A masked and Santa-hat-wearing chef slices Peking duck.
I spent the last two weeks of December in China, visiting my mother and stepfather, who have been living in Shanghai for the last year. Though I saw just a small segment of the country, I was blown away by the quality and variety of ingredients in the markets, and the great food to be found on almost every corner.

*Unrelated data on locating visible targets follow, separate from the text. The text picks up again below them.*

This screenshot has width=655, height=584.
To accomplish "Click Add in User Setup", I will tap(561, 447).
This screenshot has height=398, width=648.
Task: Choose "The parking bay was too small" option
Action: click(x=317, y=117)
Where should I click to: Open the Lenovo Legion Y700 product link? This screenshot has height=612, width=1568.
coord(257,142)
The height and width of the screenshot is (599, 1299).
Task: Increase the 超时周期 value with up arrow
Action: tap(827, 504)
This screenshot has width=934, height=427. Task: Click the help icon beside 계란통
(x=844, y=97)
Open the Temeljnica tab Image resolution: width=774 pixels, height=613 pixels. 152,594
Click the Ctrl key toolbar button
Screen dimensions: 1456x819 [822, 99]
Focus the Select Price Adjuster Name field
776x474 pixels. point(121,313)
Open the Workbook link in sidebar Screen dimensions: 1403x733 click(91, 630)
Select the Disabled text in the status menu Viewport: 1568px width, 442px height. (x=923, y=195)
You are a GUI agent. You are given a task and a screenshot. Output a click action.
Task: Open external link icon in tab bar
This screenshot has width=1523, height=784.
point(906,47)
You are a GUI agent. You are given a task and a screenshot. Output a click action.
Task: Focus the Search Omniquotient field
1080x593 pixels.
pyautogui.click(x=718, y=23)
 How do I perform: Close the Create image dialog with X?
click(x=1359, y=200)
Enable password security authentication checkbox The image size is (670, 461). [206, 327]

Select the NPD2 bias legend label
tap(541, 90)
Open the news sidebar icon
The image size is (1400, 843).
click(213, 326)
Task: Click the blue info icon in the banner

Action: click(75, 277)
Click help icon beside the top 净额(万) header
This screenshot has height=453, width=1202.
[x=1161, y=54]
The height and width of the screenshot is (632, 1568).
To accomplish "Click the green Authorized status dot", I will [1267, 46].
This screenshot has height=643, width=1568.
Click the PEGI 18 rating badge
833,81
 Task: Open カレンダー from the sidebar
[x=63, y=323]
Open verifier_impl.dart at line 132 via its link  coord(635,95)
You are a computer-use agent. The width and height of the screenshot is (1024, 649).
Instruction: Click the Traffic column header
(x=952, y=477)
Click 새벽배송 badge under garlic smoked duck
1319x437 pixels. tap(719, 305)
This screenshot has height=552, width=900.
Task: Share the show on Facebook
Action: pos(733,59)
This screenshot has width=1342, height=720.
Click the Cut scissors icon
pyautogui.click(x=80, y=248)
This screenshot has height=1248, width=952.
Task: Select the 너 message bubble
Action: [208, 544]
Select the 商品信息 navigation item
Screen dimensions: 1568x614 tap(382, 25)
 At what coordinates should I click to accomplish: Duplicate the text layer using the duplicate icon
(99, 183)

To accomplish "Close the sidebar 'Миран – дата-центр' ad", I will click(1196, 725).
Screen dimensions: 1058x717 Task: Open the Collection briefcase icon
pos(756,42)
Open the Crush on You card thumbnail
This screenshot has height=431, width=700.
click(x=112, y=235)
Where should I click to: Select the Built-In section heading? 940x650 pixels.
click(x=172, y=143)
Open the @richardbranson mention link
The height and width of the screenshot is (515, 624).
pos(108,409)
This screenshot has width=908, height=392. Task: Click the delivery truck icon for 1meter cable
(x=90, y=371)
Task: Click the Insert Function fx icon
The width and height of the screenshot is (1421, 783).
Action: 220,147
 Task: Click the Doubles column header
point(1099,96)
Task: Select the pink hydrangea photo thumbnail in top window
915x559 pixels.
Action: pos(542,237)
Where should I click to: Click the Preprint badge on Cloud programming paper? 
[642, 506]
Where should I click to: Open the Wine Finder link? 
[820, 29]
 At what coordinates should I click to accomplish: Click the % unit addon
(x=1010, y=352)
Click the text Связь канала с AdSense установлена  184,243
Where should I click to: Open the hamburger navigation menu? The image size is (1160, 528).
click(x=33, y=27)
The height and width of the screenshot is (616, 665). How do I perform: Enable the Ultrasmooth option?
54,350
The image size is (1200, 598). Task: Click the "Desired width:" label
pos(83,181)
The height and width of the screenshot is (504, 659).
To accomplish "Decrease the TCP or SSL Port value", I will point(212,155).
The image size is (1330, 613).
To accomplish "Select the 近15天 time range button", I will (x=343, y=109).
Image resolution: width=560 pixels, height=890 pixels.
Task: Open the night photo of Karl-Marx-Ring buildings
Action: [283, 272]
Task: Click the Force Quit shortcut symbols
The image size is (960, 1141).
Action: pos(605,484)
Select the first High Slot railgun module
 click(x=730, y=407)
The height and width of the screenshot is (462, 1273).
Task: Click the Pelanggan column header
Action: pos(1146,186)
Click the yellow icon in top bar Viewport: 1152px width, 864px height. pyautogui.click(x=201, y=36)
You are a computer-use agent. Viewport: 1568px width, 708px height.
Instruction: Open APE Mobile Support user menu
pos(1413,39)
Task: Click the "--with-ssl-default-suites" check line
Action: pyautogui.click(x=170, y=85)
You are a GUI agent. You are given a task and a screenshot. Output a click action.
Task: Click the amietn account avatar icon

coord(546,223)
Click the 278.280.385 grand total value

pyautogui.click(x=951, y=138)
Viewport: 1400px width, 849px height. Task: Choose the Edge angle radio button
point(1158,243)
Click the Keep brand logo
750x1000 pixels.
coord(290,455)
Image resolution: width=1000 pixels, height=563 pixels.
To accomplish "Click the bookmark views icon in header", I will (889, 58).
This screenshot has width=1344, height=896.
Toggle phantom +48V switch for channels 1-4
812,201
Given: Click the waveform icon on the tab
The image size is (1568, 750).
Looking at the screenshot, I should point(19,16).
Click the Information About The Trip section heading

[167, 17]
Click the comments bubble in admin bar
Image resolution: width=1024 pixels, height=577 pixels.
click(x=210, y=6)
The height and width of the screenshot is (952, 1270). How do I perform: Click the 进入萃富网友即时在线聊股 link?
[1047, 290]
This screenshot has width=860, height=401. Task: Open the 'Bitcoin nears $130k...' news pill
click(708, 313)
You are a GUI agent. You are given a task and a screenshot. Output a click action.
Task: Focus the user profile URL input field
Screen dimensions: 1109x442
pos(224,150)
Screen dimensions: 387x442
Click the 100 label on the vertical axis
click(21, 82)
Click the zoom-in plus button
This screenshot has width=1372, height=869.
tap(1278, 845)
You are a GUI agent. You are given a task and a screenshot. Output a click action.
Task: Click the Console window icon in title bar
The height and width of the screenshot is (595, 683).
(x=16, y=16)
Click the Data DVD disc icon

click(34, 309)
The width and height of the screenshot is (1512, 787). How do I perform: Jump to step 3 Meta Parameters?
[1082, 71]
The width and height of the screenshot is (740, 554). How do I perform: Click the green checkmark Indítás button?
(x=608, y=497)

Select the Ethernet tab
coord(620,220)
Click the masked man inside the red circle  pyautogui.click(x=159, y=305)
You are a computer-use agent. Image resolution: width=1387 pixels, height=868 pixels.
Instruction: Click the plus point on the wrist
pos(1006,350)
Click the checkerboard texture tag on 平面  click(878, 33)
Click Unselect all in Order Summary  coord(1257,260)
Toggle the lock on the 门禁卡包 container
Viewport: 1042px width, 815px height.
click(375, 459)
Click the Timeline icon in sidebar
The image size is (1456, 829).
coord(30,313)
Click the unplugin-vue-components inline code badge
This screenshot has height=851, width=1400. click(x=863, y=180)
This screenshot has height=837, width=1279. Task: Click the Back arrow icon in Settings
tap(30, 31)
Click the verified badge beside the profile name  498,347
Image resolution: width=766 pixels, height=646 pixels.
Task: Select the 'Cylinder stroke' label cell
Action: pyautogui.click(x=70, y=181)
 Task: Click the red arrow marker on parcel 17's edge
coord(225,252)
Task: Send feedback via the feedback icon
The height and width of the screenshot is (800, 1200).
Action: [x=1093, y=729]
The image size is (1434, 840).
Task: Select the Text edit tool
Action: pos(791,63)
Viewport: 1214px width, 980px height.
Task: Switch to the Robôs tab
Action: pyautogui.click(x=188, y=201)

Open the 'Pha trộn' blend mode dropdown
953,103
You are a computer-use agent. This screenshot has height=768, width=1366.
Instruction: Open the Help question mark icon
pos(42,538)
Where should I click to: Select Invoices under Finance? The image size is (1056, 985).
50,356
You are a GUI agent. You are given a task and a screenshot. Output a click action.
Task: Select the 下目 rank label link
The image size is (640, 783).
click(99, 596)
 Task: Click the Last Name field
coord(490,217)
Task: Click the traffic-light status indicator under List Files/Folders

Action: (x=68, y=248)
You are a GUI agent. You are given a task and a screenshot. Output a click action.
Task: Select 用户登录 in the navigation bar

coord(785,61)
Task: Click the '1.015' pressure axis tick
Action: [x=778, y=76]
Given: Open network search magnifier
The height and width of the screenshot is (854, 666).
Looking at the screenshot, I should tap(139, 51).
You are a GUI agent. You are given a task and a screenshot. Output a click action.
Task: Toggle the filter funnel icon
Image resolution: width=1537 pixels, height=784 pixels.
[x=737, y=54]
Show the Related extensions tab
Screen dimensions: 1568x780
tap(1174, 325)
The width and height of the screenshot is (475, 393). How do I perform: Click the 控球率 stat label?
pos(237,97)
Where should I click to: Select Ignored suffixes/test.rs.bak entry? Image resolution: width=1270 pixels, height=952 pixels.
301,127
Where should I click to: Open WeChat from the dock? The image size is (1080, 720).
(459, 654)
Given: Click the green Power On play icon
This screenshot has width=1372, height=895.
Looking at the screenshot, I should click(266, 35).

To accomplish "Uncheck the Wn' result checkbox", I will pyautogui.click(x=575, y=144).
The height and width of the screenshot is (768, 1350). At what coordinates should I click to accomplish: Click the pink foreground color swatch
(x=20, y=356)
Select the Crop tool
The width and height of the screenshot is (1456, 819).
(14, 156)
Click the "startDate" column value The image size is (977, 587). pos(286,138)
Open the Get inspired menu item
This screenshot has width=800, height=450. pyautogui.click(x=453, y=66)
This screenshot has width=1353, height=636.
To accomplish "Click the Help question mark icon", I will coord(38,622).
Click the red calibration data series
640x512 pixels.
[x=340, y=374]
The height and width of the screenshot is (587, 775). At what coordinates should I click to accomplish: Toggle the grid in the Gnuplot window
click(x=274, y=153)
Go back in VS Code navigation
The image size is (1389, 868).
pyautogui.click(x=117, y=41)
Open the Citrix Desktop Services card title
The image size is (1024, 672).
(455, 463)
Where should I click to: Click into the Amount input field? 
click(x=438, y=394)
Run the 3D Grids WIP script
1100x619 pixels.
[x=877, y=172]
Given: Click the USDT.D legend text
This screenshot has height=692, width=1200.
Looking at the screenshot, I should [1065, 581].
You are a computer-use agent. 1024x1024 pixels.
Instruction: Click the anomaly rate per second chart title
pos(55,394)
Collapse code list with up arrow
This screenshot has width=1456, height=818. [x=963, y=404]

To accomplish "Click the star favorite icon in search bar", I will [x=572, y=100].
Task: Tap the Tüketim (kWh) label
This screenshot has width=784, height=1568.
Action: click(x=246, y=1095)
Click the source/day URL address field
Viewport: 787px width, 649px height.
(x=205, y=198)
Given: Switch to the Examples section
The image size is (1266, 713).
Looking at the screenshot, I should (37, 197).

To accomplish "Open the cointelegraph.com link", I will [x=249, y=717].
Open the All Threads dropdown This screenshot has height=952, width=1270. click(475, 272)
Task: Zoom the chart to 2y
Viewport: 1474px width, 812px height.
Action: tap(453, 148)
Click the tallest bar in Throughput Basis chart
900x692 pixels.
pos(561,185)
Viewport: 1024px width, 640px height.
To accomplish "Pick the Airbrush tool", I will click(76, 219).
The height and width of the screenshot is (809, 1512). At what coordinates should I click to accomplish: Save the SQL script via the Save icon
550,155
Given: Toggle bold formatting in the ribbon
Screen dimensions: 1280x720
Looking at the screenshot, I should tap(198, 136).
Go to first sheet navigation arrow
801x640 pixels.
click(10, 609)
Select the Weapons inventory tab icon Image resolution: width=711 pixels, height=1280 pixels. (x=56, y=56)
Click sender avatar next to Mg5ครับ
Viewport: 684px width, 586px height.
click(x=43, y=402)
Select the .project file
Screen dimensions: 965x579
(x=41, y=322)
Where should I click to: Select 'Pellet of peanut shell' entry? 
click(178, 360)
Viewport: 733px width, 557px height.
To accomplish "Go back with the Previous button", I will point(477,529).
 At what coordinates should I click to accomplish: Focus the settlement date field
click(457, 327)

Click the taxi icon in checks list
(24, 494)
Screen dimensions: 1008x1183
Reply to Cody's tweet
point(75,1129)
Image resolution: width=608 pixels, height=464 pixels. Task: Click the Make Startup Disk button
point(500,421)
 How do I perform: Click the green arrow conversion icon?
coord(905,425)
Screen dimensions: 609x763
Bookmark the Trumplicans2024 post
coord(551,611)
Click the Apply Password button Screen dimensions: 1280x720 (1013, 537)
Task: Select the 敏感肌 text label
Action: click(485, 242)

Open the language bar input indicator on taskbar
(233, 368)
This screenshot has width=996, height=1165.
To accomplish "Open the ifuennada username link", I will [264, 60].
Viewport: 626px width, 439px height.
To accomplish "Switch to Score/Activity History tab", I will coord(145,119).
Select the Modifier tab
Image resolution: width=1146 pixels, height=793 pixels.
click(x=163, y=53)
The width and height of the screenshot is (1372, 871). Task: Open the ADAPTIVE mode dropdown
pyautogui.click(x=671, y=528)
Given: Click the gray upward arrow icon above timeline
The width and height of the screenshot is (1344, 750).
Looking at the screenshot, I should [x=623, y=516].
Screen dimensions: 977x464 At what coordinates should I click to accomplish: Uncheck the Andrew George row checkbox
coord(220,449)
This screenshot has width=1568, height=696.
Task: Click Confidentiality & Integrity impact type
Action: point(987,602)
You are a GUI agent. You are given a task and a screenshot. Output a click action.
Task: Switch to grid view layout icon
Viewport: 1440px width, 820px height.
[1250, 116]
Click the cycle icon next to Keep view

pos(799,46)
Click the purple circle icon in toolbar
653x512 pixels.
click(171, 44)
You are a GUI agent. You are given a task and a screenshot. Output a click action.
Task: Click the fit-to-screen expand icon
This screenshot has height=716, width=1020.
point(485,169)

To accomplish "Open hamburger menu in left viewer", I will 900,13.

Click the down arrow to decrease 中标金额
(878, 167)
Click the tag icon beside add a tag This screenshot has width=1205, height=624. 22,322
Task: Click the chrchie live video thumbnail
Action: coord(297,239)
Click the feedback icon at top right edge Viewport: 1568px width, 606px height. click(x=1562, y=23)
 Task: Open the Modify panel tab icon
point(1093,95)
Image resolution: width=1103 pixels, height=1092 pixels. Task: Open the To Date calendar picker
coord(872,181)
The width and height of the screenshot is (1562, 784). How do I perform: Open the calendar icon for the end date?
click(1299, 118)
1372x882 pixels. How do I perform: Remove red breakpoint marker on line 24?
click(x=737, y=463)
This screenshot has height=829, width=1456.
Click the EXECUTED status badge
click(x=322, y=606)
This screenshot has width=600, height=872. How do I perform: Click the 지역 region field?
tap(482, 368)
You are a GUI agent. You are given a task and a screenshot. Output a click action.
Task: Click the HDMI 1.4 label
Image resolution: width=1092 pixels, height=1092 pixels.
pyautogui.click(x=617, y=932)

We hear a lot about China's fake honey and genetically-modified milk, but here are a few snapshots of what it is really like to eat in China for a couple weeks.
My favorite meals in China included a trip to Yuyuan Garden for soup dumplings (xiao long bao, one of Shanghai's specialties), a traditional meal of Peking duck in Beijing, and a very unusual lunch at a restaurant specializing in the cuisine of the Dai people, an ethnic minority in Southwestern China.
I also did a lot of cooking with my mom, and was in awe of the enormous variety of fresh produce, much of it locally grown. Food vendors set up on street corners sold not just prepared food, but also nuts and fruits. The diversity of ingredients was staggering; the supermarket dried seafood section alone included more types of fish than I normally see at an American fish counter. I could have spent at least half my vacation slowly wandering through the markets, gathering inspiration and taking notes.
Back home, I have a new cleaver and a head full of ideas for new dishes based on what I ate in China. It was an eye-opening two weeks.
Have you taken any trips in the last year that have inspired your cooking?